Waldock v. Winkler

Decision Date05 October 1915
Docket Number5648.
Citation152 P. 99,51 Okla. 485,1915 OK 729
PartiesWALDOCK v. WINKLER.
CourtOklahoma Supreme Court

Syllabus by the Court.

In an action upon a negotiable promissory note, the question of the ownership of the note sued on cannot be raised by a motion to dismiss or by a demurrer, but can be raised by answer only.

The possession of a note by the payee is prima facie evidence of ownership, even though the note shows an indorsement by the payee, uncanceled.

Commissioners' Opinion, Division No. 4. Error from County Court, McCurtain County; E. E. Cochran, Judge.

Action by George Winkler against A. J. Waldock. Judgment for plaintiff, and defendant brings error. Affirmed.

Newton W. Gore, of Idabel, for plaintiff in error.

T. A Hope, of Idabel, and R. W. Skipper, of McAlester, for defendant in error.

MATHEWS C.

This action was instituted upon a negotiable promissory note by George Winkler, the payee in the note against A. J. Waldock the maker thereof. The parties hereto will be designated as in the court below. The note was made payable to the order of the said George Winkler, and bears the following indorsement:

"George Winkler.
Pay Bank of Garvin, Garvin, Okl., or order, for collection for account of the Savings Bank of Peoria, Peoria, Ill.
M. C. Horton, Cashier."

This indorsement is uncanceled, and not referred to or explained in plaintiff's petition, which is an ordinary petition in a suit upon a promissory note.

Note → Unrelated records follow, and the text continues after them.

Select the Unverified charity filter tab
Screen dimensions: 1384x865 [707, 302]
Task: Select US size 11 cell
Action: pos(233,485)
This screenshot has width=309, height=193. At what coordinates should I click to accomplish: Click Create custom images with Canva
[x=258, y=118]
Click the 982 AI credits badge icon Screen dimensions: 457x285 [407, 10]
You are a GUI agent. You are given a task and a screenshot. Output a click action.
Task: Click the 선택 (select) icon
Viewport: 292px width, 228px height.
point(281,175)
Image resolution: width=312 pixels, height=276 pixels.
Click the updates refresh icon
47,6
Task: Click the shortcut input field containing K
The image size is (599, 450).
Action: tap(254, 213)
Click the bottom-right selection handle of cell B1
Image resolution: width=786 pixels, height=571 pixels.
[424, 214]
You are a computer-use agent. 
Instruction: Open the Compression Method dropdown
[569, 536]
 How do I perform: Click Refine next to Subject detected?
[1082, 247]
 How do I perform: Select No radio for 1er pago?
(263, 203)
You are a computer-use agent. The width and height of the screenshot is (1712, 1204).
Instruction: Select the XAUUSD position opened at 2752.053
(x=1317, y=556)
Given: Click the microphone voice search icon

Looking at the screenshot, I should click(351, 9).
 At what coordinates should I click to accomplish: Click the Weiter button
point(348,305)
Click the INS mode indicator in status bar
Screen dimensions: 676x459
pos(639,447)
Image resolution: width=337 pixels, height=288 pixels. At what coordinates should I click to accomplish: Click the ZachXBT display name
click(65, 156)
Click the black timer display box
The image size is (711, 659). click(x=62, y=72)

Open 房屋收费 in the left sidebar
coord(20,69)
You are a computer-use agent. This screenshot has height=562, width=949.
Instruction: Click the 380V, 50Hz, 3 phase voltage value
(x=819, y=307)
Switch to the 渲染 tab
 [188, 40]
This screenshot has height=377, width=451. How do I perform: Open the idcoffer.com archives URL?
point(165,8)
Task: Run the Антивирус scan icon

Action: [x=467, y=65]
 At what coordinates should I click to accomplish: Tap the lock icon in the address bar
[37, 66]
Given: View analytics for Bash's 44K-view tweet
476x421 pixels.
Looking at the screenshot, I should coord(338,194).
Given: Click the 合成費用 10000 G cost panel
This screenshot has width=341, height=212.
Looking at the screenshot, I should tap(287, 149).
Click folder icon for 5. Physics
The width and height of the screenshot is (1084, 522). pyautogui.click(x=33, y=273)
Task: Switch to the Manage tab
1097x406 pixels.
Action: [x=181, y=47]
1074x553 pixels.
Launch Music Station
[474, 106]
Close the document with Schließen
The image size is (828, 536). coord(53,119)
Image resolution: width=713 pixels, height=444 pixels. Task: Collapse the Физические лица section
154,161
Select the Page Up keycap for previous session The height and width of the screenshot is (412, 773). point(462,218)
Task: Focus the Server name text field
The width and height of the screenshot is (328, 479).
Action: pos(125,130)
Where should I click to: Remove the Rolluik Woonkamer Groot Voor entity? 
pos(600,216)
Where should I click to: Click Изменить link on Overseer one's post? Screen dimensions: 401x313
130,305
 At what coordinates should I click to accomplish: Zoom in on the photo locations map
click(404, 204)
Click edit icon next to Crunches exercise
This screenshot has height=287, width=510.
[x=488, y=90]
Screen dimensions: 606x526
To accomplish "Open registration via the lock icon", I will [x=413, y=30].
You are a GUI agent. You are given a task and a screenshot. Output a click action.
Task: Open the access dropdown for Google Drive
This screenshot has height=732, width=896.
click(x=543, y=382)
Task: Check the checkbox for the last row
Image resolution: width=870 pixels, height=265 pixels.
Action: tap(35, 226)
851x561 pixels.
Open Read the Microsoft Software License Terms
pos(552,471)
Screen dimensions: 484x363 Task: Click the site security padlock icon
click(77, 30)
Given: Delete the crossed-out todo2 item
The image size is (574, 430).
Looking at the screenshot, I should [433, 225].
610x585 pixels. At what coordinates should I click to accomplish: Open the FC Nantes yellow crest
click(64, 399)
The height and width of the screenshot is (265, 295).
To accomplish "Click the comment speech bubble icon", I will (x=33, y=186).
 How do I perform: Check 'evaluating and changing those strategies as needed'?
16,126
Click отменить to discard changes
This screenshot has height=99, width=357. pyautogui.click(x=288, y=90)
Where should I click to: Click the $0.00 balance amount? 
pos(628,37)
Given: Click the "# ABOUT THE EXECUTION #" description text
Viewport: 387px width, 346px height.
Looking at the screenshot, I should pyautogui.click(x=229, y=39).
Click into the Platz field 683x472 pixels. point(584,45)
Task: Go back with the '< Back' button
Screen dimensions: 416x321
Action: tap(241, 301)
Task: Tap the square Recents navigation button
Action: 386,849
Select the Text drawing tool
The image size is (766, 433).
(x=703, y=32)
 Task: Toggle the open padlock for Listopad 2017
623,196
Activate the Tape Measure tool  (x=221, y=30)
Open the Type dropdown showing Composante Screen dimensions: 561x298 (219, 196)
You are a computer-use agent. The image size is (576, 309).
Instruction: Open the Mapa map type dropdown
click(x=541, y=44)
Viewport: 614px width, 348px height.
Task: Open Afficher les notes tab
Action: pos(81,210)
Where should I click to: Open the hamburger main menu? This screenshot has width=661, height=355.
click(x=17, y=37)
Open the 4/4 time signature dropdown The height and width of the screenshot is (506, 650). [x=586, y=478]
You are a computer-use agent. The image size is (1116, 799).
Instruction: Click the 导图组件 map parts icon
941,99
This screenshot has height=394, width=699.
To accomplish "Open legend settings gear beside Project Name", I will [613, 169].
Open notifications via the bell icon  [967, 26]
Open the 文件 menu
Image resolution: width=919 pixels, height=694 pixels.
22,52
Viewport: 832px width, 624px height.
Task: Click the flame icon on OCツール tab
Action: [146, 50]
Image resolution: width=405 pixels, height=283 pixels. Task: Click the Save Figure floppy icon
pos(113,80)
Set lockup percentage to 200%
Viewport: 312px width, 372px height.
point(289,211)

Defendant filed against the petition a motion to dismiss the action upon the grounds that the copy of the note attached to the petition "shows upon its face that the plaintiff has no interest in or to the note sued upon." Such a motion operated as a demurrer to the petition, and was so treated in the trial court. The same was overruled, the defendant elected to stand upon the same, judgment was entered against him, and he perfected an appeal to this court, assigning as error the overruling of his demurrer and the entering judgment against him.

The action of the trial court is sustained by either of the two following theories:

1. The case of Moore et al. v. Leigh-Head & Co., 149 P 1129, following the well-considered and exhaustive case of Berry et al. v. Barton et al., 12 Okl. 221, 71 P. 1074, 66 L. R. A. 513, is directly in point and decisive of the question presented in the case at bar. In that case the action was instituted upon a surety bond made payable to a firm. The firm was afterwards dissolved, and one of the partners succeeded to the assets, including the bond. The bond having been breached, suit was instituted thereon in the name of the firm, and the defendants at the trial moved a dismissal of the action upon the grounds that the suit was instituted in the name of the firm, when the evidence showed that one of the members had taken over the assets and was the only party in interest, and upon the question thus presented this court held:

"In an action on a bond, where the defendants have not shown that they have a defense to the bond, the question as to who the real party in interest is does not concern the defendants. Except where the defendants have pleaded a defense of mala fide possession of one which turns upon a point involving the personal conduct of the alleged real party in interest, the defendants will not be heard to complain that the plaintiffs, in a suit on a bond, are not the real parties in interest."

If it be true that the plaintiff in the case at bar is not the owner of the note sued upon by him, then that fact cannot be raised by a motion to dismiss or by a demurrer, but can be raised by answer only.

2. The possession of a note by the payee is prima facie evidence of ownership, even though the note shows an indorsement by the payee which is uncanceled.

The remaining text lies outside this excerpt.